My today passed with cadets, who I trained to work in radio telex - from 10.30 till 20.45. Sky was blue, sea was calm. Expectation settled on the ship. I need some sports. Last three days I was not in sport room. My mood depends on motion, if only you are far from me.

08.11.2002 Пятница

21.22 Dear Ira, I just have translated your today's message about your condition - you are fine girl, I love you. And I just was in need of 32549340869858239483457 your kisses, but I got one kiss more - 32549340869858239483458 your kisses, and that last your kiss was magic - I inspired after 3 days of despondent. 4 hours ago I went in sport room and spent much old energy for new energy. Right now next 11 days seems not so long – I’m in good order, because affected your last kiss.
We started to go to Bremerhafen by sails, because wind is so good. Speed is 6 knots. But a lot of sails are cut off*. Yesterday I wanted to go to bed some early, but my roommate and cook was so drank and they made a noise in my cabin like two fighting men (I don't know what they did, I tried to sleep and didn't see). Now it seems funny for me, but yesterday I felt me so bad, because morning seemed very distant. And today I painted support for satellite antennas on radio room and was so happy. Now I'm happy more else. I don't know, how present to you my very important surprise - silver ring. But I will devise something.

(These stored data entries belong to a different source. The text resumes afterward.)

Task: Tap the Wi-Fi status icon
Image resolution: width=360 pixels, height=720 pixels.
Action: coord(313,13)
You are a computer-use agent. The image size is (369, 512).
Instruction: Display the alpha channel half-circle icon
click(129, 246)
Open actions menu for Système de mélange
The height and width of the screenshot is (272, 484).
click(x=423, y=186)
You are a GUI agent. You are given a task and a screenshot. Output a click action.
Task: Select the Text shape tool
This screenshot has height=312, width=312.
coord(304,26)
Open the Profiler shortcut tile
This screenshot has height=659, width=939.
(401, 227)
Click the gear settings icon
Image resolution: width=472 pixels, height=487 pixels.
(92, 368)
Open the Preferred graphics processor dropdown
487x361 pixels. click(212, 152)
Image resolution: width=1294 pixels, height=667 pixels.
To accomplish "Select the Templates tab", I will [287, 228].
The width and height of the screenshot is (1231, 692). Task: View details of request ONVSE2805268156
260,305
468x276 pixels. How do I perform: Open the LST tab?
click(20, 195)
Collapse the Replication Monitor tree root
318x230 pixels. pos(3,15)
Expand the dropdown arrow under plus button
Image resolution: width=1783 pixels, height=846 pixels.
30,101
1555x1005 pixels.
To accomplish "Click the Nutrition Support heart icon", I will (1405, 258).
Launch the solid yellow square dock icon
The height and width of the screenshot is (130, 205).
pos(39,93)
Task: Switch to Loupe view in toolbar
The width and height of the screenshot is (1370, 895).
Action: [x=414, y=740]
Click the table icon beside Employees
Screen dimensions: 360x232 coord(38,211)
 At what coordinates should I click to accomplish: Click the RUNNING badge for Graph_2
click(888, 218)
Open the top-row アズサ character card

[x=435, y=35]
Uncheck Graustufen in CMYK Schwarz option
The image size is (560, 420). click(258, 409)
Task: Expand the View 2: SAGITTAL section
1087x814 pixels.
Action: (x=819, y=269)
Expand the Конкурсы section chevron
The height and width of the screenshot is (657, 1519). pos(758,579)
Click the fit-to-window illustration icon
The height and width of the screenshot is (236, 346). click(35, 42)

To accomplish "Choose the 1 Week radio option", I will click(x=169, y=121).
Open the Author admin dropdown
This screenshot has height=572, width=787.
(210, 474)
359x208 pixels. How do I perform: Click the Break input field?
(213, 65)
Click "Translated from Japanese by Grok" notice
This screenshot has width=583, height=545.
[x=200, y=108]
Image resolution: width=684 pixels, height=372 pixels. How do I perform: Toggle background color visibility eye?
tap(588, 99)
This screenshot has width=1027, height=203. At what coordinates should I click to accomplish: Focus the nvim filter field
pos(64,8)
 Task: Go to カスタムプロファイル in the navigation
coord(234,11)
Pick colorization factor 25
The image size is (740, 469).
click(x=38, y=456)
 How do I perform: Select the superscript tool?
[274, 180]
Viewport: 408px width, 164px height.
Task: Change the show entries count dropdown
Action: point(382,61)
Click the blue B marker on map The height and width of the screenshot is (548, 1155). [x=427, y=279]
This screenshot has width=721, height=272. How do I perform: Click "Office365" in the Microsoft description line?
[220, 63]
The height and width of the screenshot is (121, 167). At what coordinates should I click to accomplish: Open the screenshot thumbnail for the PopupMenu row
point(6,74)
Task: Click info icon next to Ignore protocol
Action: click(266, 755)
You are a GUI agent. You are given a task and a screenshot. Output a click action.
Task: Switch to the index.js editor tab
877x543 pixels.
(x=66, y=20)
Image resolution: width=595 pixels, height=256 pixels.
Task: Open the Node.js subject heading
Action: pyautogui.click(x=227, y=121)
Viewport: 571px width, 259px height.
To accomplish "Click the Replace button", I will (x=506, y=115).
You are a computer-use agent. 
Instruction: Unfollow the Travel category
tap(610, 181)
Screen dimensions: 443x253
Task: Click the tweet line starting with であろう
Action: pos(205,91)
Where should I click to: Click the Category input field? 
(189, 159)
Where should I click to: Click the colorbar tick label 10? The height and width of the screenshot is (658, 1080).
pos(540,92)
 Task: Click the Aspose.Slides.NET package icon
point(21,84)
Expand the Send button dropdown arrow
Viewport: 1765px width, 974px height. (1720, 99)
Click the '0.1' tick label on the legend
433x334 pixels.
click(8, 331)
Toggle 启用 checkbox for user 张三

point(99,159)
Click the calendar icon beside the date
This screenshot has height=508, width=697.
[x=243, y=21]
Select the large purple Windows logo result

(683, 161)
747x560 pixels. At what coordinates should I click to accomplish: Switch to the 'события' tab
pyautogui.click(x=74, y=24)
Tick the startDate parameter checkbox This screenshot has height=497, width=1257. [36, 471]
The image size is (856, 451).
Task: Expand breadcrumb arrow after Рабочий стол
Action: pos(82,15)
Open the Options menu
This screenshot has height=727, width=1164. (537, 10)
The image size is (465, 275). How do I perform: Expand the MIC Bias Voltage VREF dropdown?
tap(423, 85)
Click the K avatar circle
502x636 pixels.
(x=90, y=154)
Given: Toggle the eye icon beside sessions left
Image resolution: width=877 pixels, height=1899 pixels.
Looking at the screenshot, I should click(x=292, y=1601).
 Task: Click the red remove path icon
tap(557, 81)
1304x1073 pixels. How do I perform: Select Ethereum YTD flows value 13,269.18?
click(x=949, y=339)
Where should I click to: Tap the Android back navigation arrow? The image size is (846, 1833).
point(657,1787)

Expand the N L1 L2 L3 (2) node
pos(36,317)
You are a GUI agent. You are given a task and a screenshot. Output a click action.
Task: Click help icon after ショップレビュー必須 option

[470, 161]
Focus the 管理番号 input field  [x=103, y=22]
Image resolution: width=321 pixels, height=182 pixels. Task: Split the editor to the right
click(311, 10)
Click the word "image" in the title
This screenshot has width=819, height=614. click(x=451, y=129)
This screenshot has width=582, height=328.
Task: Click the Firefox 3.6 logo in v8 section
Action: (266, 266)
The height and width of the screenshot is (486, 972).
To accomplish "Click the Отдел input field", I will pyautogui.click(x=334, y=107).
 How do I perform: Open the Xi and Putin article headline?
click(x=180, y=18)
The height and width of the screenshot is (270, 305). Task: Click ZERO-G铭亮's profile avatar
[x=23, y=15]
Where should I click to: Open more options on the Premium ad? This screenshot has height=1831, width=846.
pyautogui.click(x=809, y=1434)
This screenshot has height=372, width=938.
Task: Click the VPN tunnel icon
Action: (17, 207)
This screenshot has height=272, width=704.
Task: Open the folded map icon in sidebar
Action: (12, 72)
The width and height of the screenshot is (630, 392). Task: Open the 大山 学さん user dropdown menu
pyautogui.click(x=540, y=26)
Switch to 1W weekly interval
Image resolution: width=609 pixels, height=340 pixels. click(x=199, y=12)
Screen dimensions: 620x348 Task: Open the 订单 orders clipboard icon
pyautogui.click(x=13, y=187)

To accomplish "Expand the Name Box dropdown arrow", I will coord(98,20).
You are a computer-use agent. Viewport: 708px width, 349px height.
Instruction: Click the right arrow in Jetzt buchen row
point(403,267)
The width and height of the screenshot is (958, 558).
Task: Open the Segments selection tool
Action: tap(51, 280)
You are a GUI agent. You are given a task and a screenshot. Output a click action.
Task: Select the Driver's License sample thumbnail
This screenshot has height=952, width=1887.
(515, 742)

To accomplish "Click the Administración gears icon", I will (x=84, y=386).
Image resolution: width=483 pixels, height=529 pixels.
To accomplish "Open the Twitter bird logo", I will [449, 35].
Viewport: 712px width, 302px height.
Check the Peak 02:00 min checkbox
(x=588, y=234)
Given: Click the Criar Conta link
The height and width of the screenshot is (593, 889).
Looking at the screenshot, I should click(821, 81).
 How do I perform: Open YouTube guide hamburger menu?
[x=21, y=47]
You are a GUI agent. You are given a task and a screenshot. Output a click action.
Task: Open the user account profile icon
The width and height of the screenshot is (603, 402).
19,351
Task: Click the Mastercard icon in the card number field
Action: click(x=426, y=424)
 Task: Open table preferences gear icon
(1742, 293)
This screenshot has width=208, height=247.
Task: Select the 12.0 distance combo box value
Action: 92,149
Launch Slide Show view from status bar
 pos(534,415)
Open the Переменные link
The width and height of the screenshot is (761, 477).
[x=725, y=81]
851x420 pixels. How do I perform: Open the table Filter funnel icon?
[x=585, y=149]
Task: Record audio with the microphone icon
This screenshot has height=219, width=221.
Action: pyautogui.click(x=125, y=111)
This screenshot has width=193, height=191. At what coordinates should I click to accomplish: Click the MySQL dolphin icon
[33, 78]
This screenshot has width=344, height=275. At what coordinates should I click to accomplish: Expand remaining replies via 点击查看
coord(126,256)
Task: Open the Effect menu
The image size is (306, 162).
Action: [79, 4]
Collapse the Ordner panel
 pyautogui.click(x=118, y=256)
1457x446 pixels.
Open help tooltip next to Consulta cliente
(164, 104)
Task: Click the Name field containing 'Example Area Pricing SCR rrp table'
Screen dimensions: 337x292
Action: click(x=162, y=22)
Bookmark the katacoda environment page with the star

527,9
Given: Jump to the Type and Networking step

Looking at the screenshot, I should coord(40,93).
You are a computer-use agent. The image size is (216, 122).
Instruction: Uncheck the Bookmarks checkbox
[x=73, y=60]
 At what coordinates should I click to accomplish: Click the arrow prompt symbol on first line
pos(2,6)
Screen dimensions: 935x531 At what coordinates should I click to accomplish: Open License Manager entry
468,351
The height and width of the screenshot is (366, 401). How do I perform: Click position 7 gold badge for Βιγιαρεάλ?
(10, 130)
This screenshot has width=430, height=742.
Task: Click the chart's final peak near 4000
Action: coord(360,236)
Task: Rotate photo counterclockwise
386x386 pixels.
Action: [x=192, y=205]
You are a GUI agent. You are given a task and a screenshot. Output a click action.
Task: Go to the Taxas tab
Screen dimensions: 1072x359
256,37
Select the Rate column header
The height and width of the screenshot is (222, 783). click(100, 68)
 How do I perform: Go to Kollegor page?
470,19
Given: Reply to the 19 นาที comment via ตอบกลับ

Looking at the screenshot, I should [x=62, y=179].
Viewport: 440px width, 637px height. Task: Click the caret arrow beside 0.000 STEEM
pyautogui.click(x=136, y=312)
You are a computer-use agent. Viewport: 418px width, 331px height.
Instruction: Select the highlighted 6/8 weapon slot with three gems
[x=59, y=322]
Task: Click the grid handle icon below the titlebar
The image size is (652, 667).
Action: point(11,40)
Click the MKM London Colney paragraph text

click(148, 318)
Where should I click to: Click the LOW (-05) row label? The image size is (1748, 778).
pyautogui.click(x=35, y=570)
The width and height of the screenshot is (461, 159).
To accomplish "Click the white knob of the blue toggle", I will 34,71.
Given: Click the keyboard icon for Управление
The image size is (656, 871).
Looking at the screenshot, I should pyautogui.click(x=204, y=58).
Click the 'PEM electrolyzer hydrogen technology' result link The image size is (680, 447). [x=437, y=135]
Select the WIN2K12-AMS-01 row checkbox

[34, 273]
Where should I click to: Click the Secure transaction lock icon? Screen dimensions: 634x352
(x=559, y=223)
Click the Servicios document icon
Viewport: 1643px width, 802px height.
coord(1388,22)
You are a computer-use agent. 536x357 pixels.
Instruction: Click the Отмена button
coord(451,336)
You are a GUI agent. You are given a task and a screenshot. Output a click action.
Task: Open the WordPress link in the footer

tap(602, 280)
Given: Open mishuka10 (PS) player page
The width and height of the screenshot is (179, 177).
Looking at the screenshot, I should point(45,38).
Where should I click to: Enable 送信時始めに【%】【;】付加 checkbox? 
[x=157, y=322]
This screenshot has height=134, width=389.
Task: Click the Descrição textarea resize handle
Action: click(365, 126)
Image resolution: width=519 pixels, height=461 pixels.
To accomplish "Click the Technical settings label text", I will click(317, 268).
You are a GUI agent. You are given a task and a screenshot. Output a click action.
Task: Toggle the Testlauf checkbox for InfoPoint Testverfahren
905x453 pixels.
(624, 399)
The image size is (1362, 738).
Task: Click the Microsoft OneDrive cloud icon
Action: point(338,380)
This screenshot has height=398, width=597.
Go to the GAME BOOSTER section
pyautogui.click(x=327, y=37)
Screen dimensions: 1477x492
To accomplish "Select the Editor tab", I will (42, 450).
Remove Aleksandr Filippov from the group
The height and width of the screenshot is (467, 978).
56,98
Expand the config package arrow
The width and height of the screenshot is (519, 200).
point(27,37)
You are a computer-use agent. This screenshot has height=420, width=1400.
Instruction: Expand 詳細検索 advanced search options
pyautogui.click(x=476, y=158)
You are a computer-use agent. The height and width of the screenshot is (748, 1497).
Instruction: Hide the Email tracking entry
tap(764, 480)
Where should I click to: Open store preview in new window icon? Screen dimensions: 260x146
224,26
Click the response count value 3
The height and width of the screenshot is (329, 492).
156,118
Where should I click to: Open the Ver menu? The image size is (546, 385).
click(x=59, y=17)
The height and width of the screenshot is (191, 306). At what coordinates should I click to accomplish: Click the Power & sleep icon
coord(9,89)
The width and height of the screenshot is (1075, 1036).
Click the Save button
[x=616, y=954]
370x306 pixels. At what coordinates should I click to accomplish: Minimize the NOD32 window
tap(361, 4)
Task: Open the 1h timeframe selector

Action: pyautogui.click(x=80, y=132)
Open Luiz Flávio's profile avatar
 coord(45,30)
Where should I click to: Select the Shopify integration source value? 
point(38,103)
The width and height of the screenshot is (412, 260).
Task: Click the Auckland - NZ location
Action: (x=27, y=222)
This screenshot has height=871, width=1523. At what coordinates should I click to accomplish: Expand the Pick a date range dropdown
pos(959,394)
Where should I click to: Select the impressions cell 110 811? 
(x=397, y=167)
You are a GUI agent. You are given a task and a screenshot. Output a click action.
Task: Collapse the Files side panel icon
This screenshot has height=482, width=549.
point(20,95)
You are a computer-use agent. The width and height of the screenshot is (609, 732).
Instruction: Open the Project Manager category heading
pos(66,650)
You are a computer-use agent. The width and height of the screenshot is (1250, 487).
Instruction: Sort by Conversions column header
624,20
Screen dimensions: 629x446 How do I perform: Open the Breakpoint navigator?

* Каждую осень паруса срезают на зиму и каждую весну закрепляют снова на реях.

10.11.2002 Воскресенье

16.38 May be, some cadets call it storm, because waves are big and Kruzenshtern is tossing, but for us - old salts (sea wolfs) - it is usually!:-)
And yesterday, when I got your mail I couldn't keep silence. More that, I tried to call you by radiotelephone (communication was so good), but it was without success. I'm remembering a case with postcards with red rose and recent coincidence our thoughts about poetry and happiness - it give a lot of warmth for me.

14.11.2002 Четверг

From evening of Sunday till this moment heavy gale tests us. In Biscay bay were huge waves and strong rolling (from port side to starboard side). I could not sleep two nights -all night I set against the wall or feet or head. In radio room all unsecured things was found on the floor, and I in the most crucial moment held by two hands telephone and fax and by one’s foot held printer and computers. Yesterday and today there is very strong wind, nobody on the deck. I'm in good order, but two days ago I lost birthday present from my mother - a pen 'Parker'. It vanished from radio room in strange circumstances. I conducted a search of radio room three times, but without success. But it was two days ago.
All those last days I did something: made present for you and painted support for satellite antennas on radio room, studied Dutch (of course) and red the Russian book, drank little red wine on the birthday of one's motorman (I didn't like it) and looked football games, tried to sleep at day and night (with variable success). I have a lot of thoughts, planes, variants of life's way after getting your mail about information of work. I'm ready to change my life right now, I need only talk with you.
15.14 I see France! We are approaching to Dovre Strait. I'll be very near to you soon. And just a little bit longer we'll be pass place of memory of Red Rose of Love. Quite unexpected places stand by close for my heart. Yesterday I saw on the map your town - Breda - and was so glad all evening. But formerly I never thought about Breda, about Netherlands, about Dovre Strait as very close places.

16.11.2002 Суббота

20.11 I’m fine. And I love you. Yesterday I made New Year's present for you all day. I couldn't stop my fancy and finished a present. It is not completed. Then I was in sport room, and after supper I was busy with cables.
In Santa-Cruz I bought 6 candles. I thought: would be better, if light of couple candles will be light up for us at night - thus will be more romantic (simple man's thought). But candles need candlesticks, and all candlesticks in Spain (may be - in the world) was not suitable for me. I thought, what I can make candlesticks myself. And today I went to carpenter Vlad and started to do it. If I will realize my idea of candlesticks in wood, it wil be perfect, Ok, telephone conversation is finished, I can continue my business in carpenter room. Thank you for your attention.

17.11.2002 Воскресенье

22.12 Good evening, My Sweet Ira. Everything my ideas was a success. I could not make two same candlesticks, therefore I made two different candlesticks (it is logically ;-)). First c-k like women, second c-k like man. It can symbolize anything, but all what I told you about it, I invented, sorry. Firstly, because I made, what I could, and secondly, there are barely candlesticks. But I made it especially for you.
Now my life, it seems, consist only losses. My pen is disappeared (in last word I made 4 errors, oops! (dessapired)), one of my favorite CD is disappeared too (no errors), and today I opened box with one film and, may be, it is spoiled. I don't know where I take power for normal live. Today before supper sport made me more better. I feel nice tiredness in my body now and imagine, how you will be hug me. With this nice dream I finish my day.

19.11.2002 Вторник

00.09 This is magic word - tomorrow.
Today I washed all my things and was in sport room and made for you video cassette with all my records, and only two words was in my head - after tomorrow, after tomorrow... My roommate said “I don't know where I can sleep', therefore we'll be sleep in Brigitte house. I love you, I love you, I love you. I will go to sleep, then tomorrow will come so fast.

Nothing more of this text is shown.